Requirement: Engineering boundaries are explicit

The repository architecture MUST make local-only and CI-safe responsibilities explicit so maintainers can reason correctly about build, test, and validation coverage.

Scenario: Contributor decides how to validate a change

WHEN a contributor evaluates required validation steps for code, docs, specs, or workflow changes
THEN the architecture guidance MUST clearly distinguish local GPU-dependent verification from CI-safe compile, structure, and publication checks

Design Decisions

Date: 2026-04-16 Status: Active Source: RFC 0001

Decision: System follows three layers:

┌─────────────────────────────────────────────────────────────────┐
│                         main.cu                                  │
│  ┌─────────────┐  ┌─────────────┐  ┌─────────────┐              │
│  │  Benchmark  │  │   Verify    │  │  CLI Parser │              │
│  └──────┬──────┘  └──────┬──────┘  └─────────────┘              │
└─────────┼────────────────┼──────────────────────────────────────┘
          │                │
          ▼                ▼
┌─────────────────────────────────────────────────────────────────┐
│                    Kernel Implementations                        │
│  ┌────────┐ ┌────────┐ ┌────────────┐ ┌─────────────┐ ┌───────┐ │
│  │ Naive  │ │ Tiled  │ │ Bank-Free  │ │ Dbl-Buffer  │ │ TC    │ │
│  └────────┘ └────────┘ └────────────┘ └─────────────┘ └───────┘ │
└─────────────────────────────────────────────────────────────────┘
          │                │
          ▼                ▼
┌─────────────────────────────────────────────────────────────────┐
│                      cuBLAS Reference                            │
└─────────────────────────────────────────────────────────────────┘

Application Layer (main.cu) - Benchmark, Verify, CLI
Kernel Layer (src/kernels/) - 5 kernel implementations
Utility Layer (src/utils/) - RAII, error handling, verification

Rationale: Clean separation enables independent testing and benchmarking.

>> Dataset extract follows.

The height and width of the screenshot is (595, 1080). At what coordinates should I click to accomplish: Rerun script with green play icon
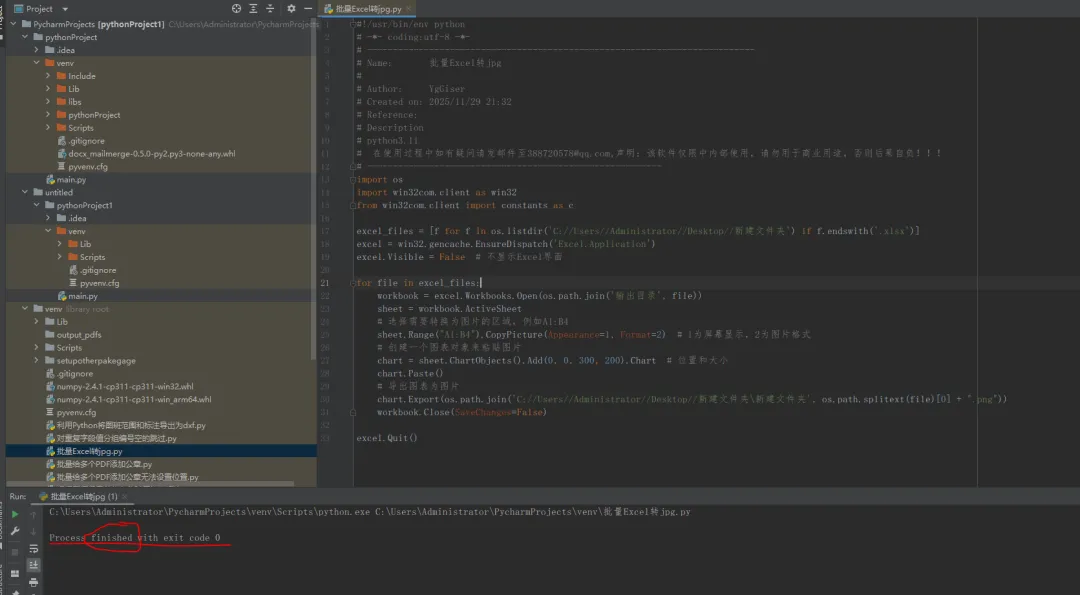point(15,514)
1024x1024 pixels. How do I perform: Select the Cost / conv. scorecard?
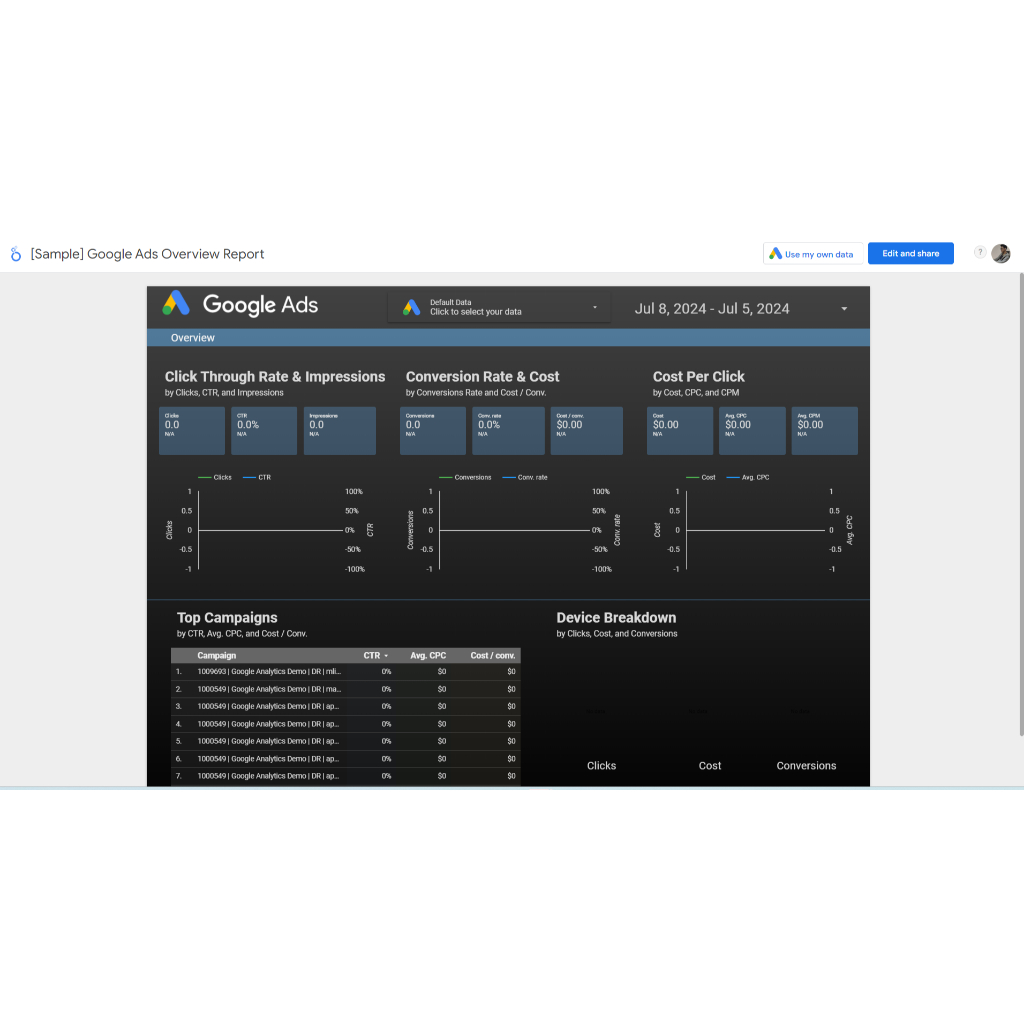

DEC-ARCH-002: Unified Kernel Interface

Date: 2026-04-16 Status: Active Source: RFC 0001

Decision: All kernels conform to a unified template interface:

template<int TILE_SIZE = 32>
void launch_xxx_sgemm(
    const float* A,      // M×K input matrix
    const float* B,      // K×N input matrix
    float* C,            // M×N output matrix
    int M, int K, int N,
    cudaStream_t stream = 0
);

Rationale: Enables seamless kernel swapping and uniform testing.

DEC-ARCH-003: Exception-Based Error Handling

Date: 2026-04-16 Status: Active Source: RFC 0001

Decision: Use exceptions, not exit(), for error handling.

struct CudaError : std::runtime_error {
    explicit CudaError(const std::string& msg) : std::runtime_error(msg) {}
};

#define CUDA_CHECK(call) \
    do { \
        cudaError_t err = call; \
        if (err != cudaSuccess) { \
            throw CudaError(cudaGetErrorString(err)); \
        } \
    } while(0)

Rationale: Ensures RAII cleanup correctness; destructors always run.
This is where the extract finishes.